It will be found that the English and American authorities on this question, with here and there an exception, sustain the doctrine announced in the case supra, and no Kentucky case has been cited that conflicts with it. Indeed, the only Kentucky cases that bear on the subject are all cases of powers coupled with a trust to be exercised for the benefit of "children," where the power was either not exercised at all, or not exercised as required by the donor of the power, and the court, having regard to the trust created, enforced it in a manner consonant with the principles of equity. In the case at bar the power conferred upon Mrs. Levi by the will of her husband was completely exercised while she was living by the terms of her will. The confidence reposed in her by the husband was not misplaced, for she not only provided for the distribution of the estate left by him as allowed by his will, but in addition inIcluded in the distribution a considerable estate of her own.

In our opinion the appellant, under the wills of B. C. and Mary E. Levi and by the deed from the Fidelity & Safety Vault Company, received a good and perfect title to the land purchased by her. Wherefore the judgment is affirmed.

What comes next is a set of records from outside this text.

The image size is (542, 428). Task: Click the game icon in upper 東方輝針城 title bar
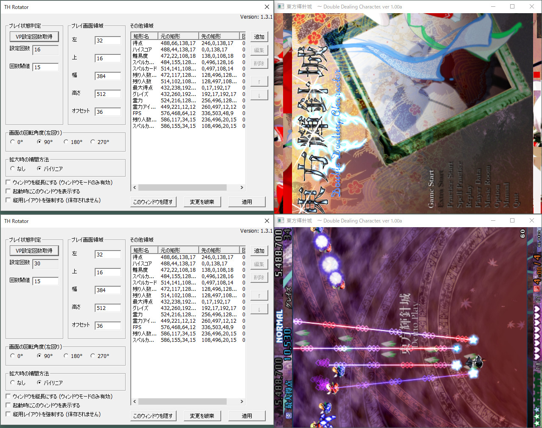point(281,7)
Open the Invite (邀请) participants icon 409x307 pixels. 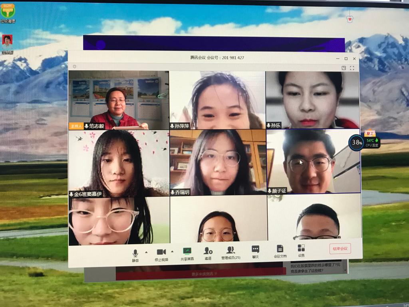[208, 251]
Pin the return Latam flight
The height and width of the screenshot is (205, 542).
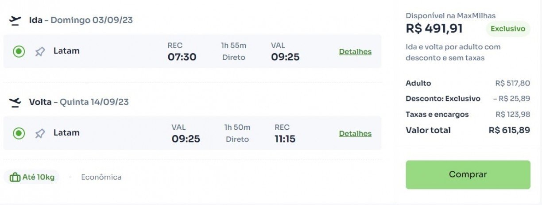pyautogui.click(x=40, y=133)
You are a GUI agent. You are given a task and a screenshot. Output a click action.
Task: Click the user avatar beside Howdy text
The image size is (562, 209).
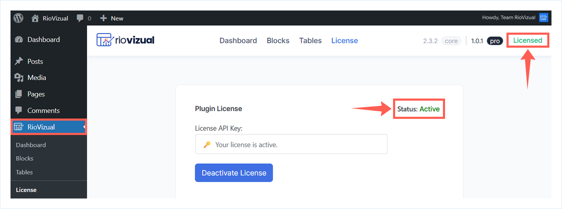[543, 18]
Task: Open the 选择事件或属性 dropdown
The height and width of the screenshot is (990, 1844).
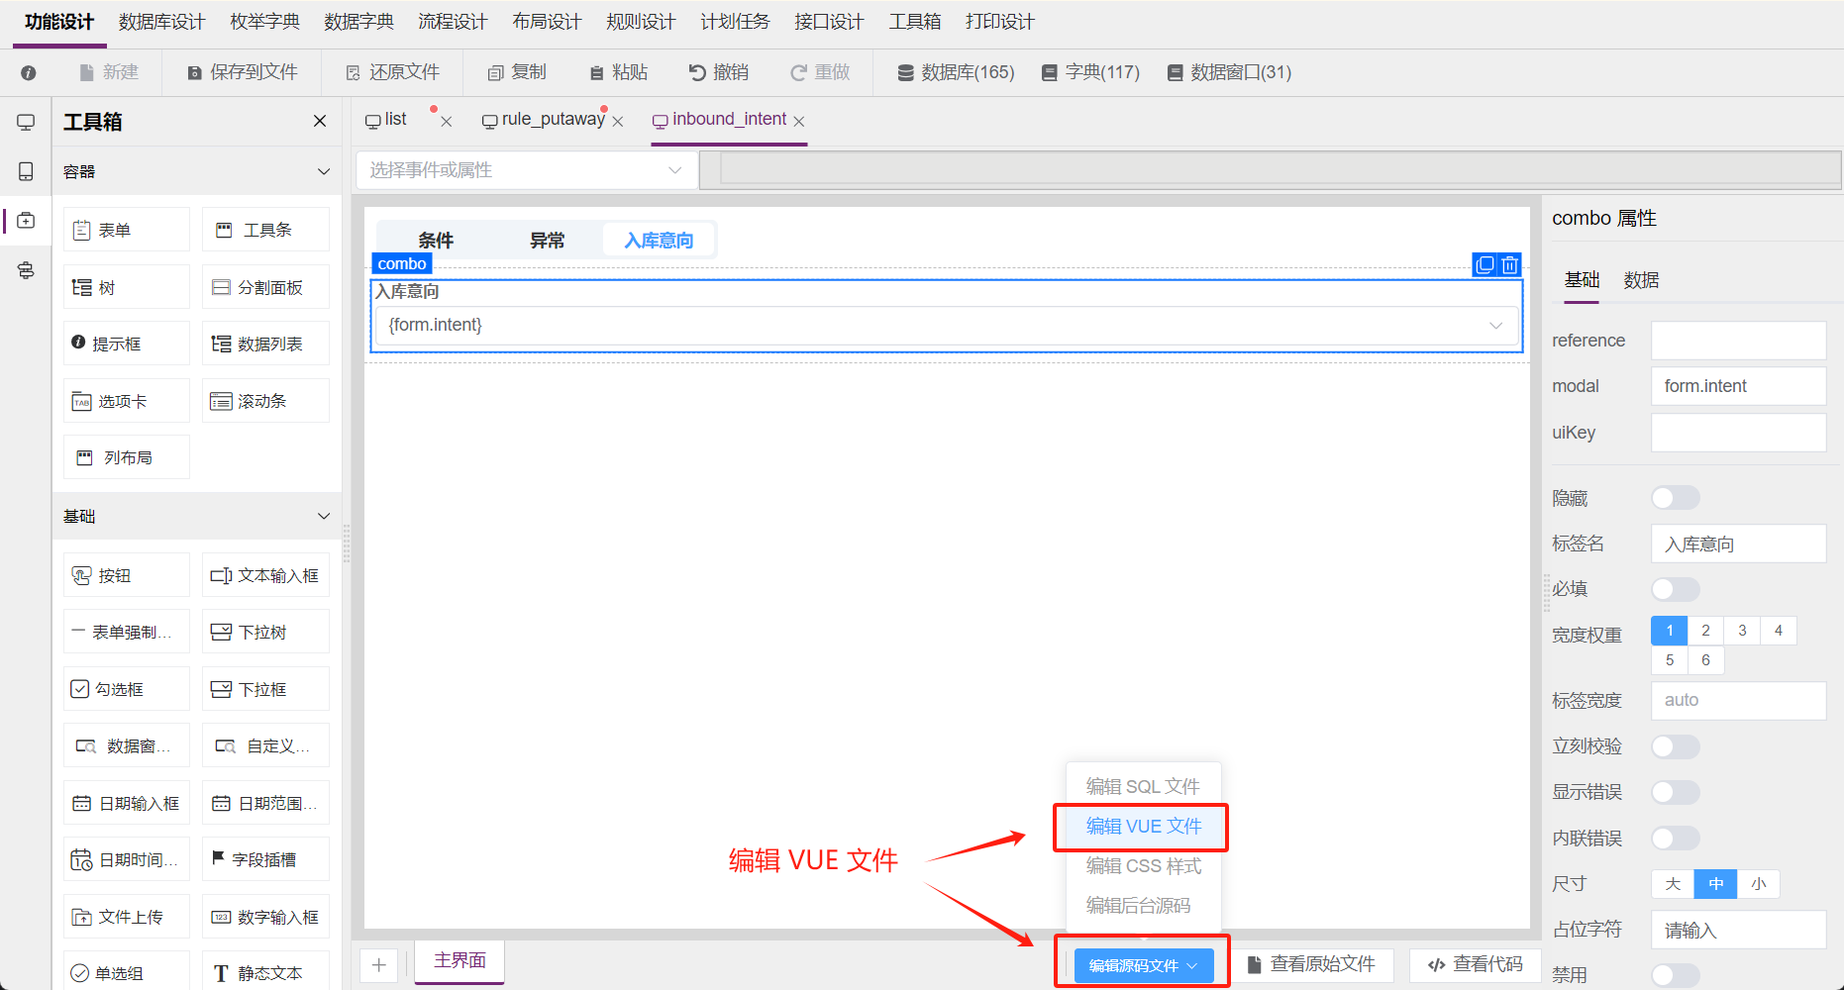Action: tap(527, 170)
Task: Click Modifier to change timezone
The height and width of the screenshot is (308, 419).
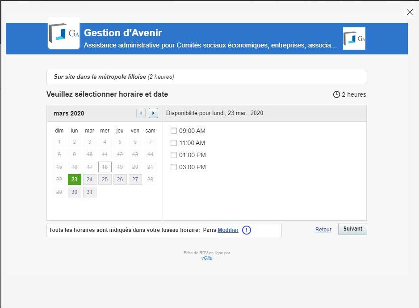Action: pos(228,230)
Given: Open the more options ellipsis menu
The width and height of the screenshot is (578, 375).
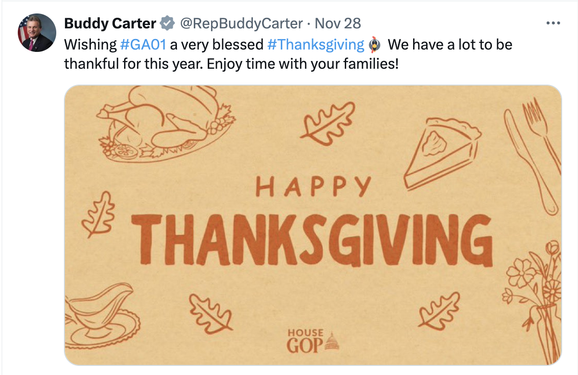Looking at the screenshot, I should 553,23.
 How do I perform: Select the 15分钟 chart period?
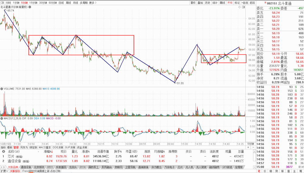[33, 3]
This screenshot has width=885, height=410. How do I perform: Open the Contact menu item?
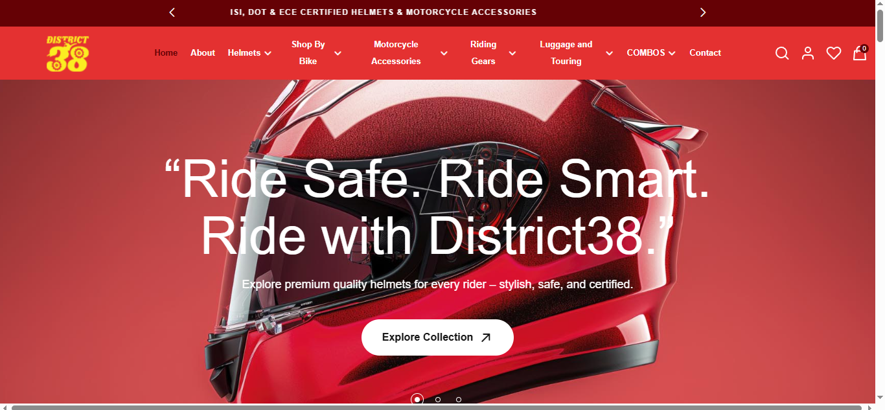(705, 53)

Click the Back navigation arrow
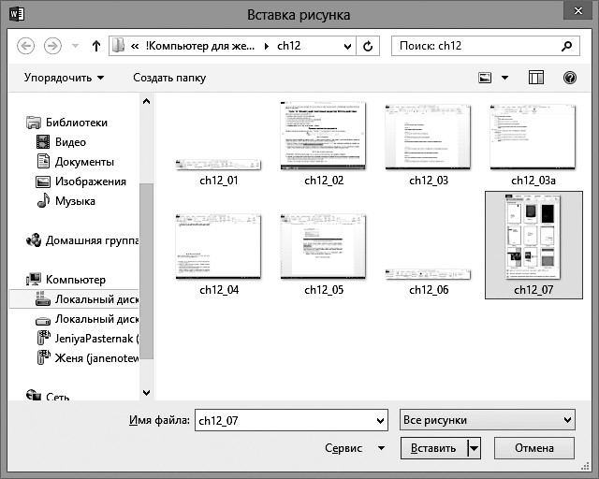tap(25, 46)
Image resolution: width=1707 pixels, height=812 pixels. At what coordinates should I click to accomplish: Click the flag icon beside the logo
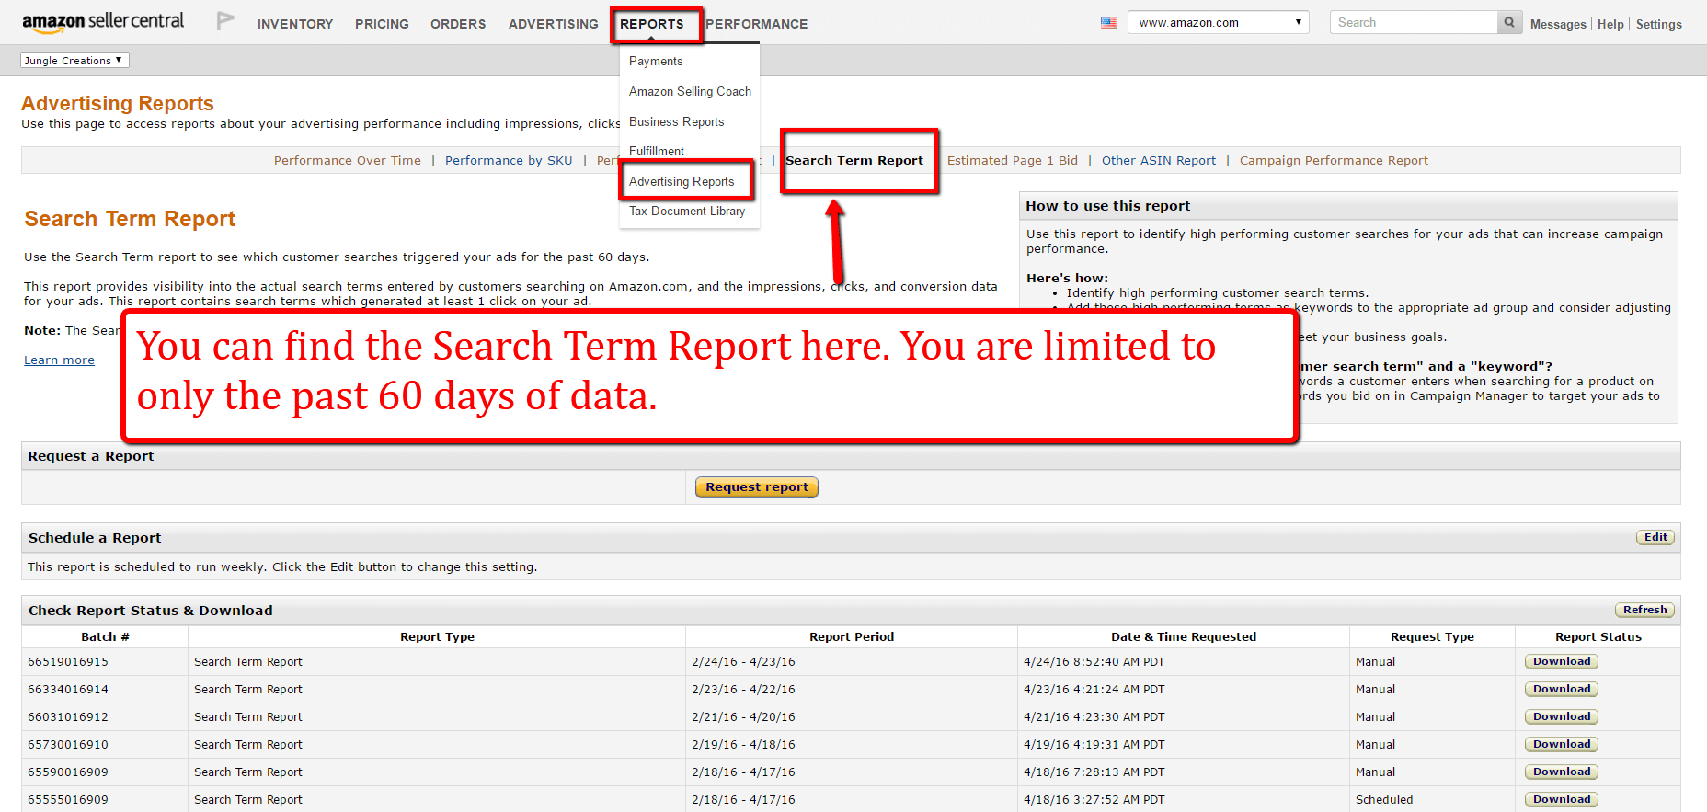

COMMONWEALTH v. MOORE et al. (Court of Appeals of Kentucky. Sept. 27, 1905.)

HOMICIDE-ROBBERY-ACCIDENTAL KILLING OF THIRD PERSON.

Persons who assault one for the purpose of robbing him are not guilty of homicide, where he, shooting at them in self-defense, kills a third person.

Appeal from Circuit Court, Knott County. "To be officially reported."

John Moore and another were indicted for murder. The indictment was dismissed, and the commonwealth appeals. Affirmed.

N. B. Hays, Atty. Gen., and Chas. I' ris, for the Commonwealth.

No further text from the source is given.